Hello.
Inquiring if any one has used common mode chokes in crossovers, especially for low pass filters.
Given the expense of "audio" quality core and air coil crossovers, could a common mode choke ordinarily used to filter line noise in SMPS supplies substitute.
Some are rated to 10 amps or more and tested at 10KHz.
So a 500uH common mode choke wired in series yields 1.0mH at 5 amps current.
Thanks
Wade
Inquiring if any one has used common mode chokes in crossovers, especially for low pass filters.
Given the expense of "audio" quality core and air coil crossovers, could a common mode choke ordinarily used to filter line noise in SMPS supplies substitute.
Some are rated to 10 amps or more and tested at 10KHz.
So a 500uH common mode choke wired in series yields 1.0mH at 5 amps current.
Thanks
Wade
No - if you wire the common-mode choke as a normal kind of choke you'll saturate the core way, way prior to reaching the rated current. There are no free lunches.
Bigun showed a trick that by flipping phase of second leg of CMC, the DC magnetic field is cancelled and it won't saturate - yet retains the inductance property you want. Sure you lost the common mode rejection but that's not what we wanted anyway. I was asking the same thing as I have a Coilcraft CMC that is 20mH per leg and is quite compact.
I'd be interested in such a trick as it would appear to overturn some or perhaps all the laws of electromagnetism. Do you have a link to it?
No, see post #2; if 'simple tricks' worked the we would already be buying very small, light inductors from all the normal outlets...
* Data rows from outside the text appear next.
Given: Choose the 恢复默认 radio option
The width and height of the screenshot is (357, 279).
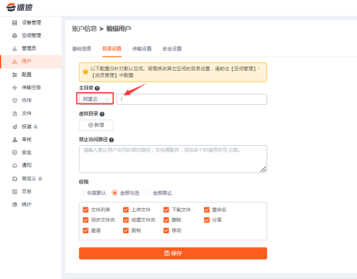Looking at the screenshot, I should [82, 193].
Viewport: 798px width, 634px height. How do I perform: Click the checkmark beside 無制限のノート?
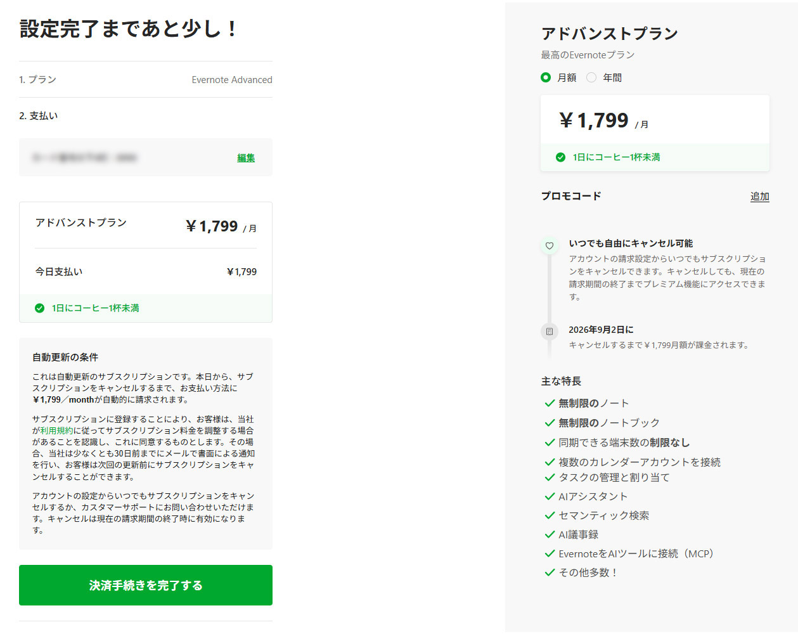pos(550,403)
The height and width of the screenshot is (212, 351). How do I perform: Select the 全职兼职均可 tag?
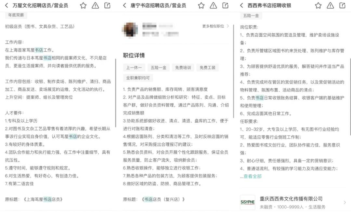[138, 78]
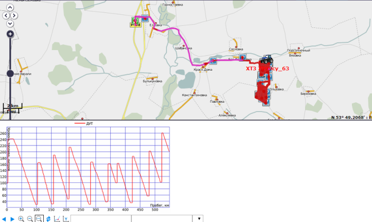Select the yellow start marker on route
Screen dimensions: 372x222
(x=136, y=22)
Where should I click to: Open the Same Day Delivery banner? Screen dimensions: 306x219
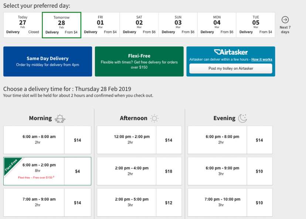click(48, 61)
(tricks with such small core CSA only 'work' while measuring at uselessly-low current. But transformer/inductor core design has been a defined science for over 150years now)
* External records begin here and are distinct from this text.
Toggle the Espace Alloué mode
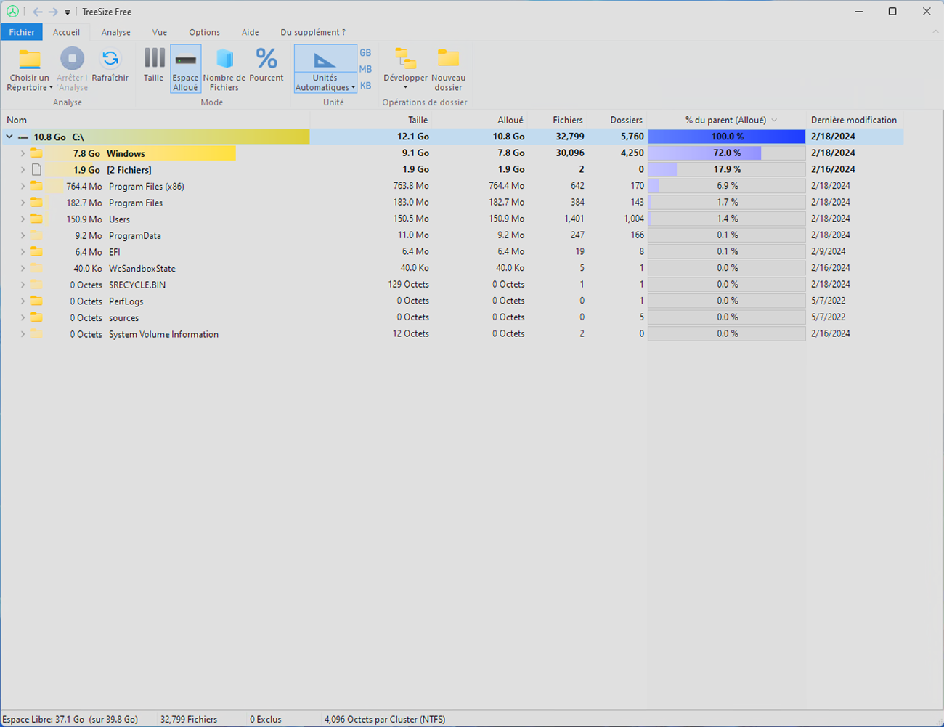 point(185,68)

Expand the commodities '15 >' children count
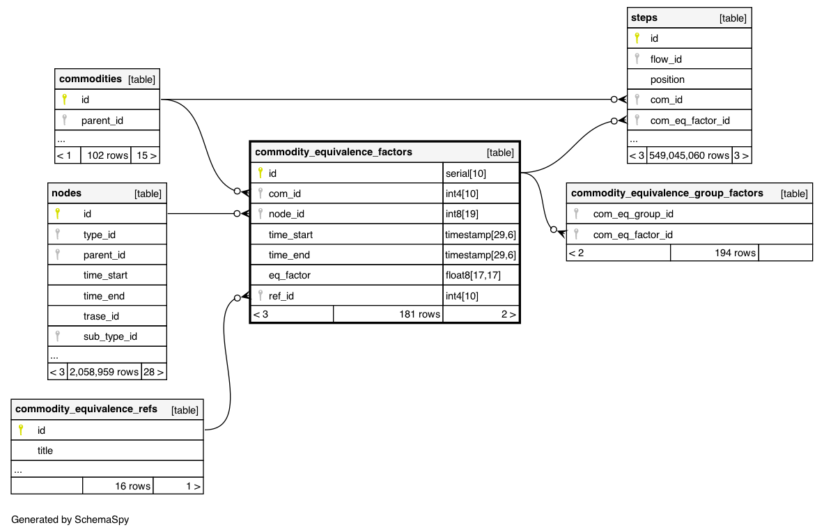(x=145, y=155)
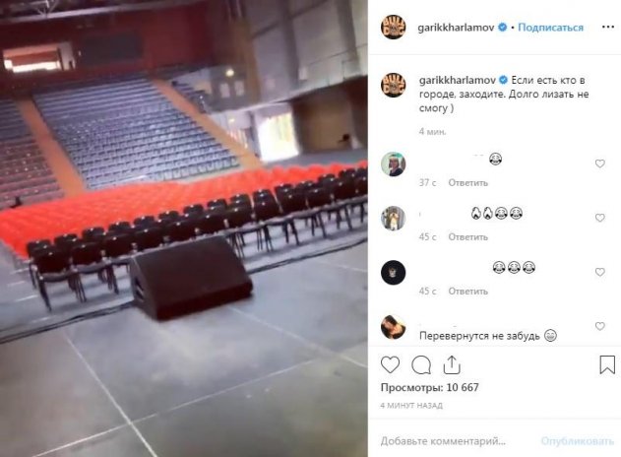The height and width of the screenshot is (457, 621).
Task: Click the caption's garikkharlamov username
Action: [458, 80]
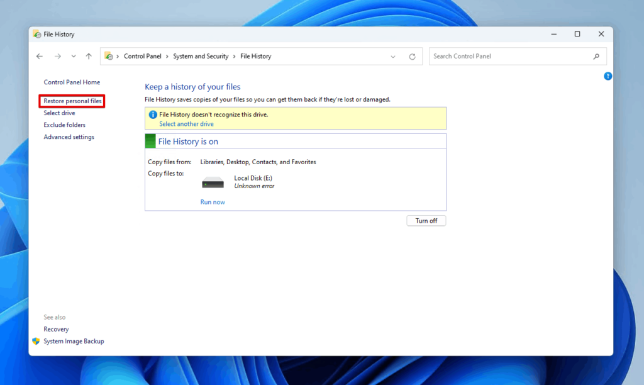Navigate to System and Security via breadcrumb
The width and height of the screenshot is (644, 385).
[201, 56]
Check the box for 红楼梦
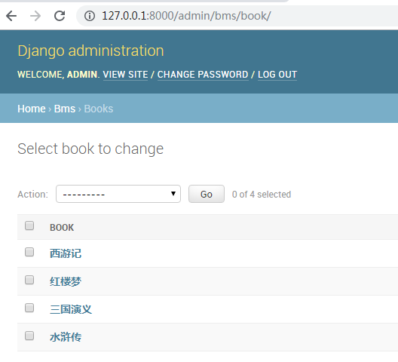Viewport: 398px width, 362px height. (29, 280)
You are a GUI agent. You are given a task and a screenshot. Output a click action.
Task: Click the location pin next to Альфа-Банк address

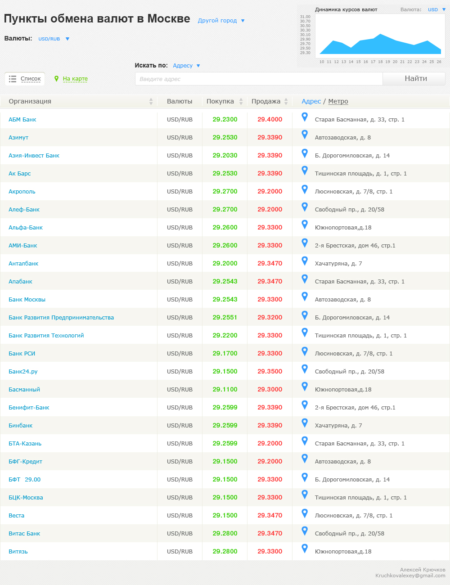coord(305,225)
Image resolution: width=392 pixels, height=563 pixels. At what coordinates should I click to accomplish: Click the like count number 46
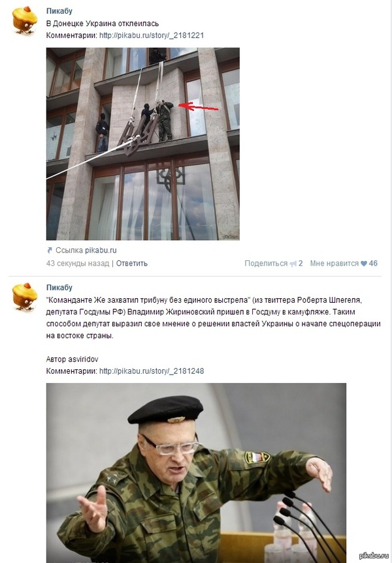point(373,263)
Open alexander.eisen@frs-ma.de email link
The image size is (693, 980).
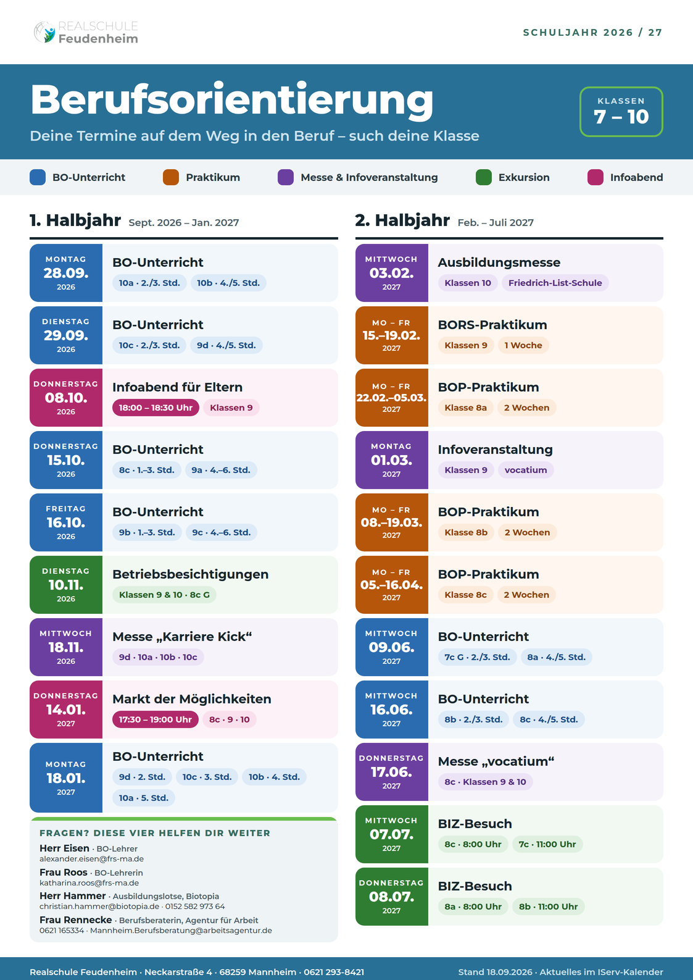coord(91,859)
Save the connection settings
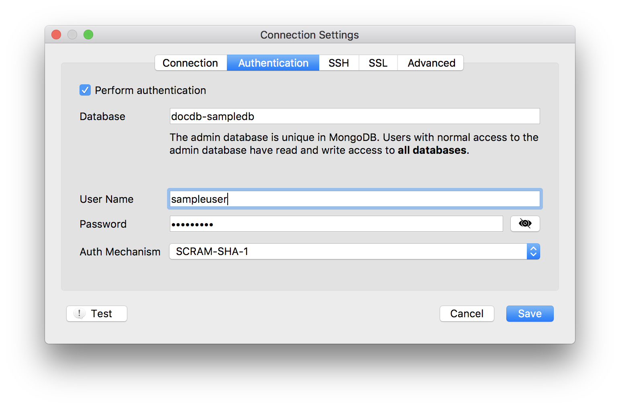Screen dimensions: 620x408 point(530,314)
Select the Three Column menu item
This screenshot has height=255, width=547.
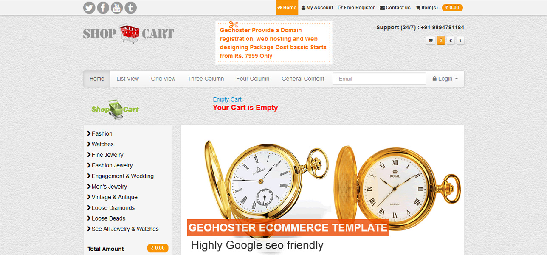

(tricks with such small core CSA only 'work' while measuring at uselessly-low current. But transformer/inductor core design has been a defined science for over 150years now)
I have not tried it yet but I think Bigun may know a thing or two. Obviously it worked for his dual rail PSU with lots of DC current. It's not new - just called a differential mode choke.
Bigun's description of cancellation between the two sides fits the normal use of a CM choke, in this mode the inductance is quite small, just leakage. Certainly not the high common-mode inductance shown in the DS for such chokes.
There's nothing special about a "common mode choke", just a configuration that responds to a common mode signal, whatever that may be in the given application.
All ordinary speaker current flows equally in each cable conductor, so a pair of windings on a single core can be configured to use the available coil inductance, or to cause a net zero effect. Not withstanding discussion of actual common mode signals such as RF picked up onthe cables from external sources, this is just a choke.
All ordinary speaker current flows equally in each cable conductor, so a pair of windings on a single core can be configured to use the available coil inductance, or to cause a net zero effect. Not withstanding discussion of actual common mode signals such as RF picked up onthe cables from external sources, this is just a choke.
I think the schematic is incorrect (one secondary of the transformer is being shorted out? how does the ground current flow back through the transformer?) but I think for how it is intended to be the core will actually be subject to saturation from powersupply current. Fortunately in that application its not really the end of the world if it does saturate.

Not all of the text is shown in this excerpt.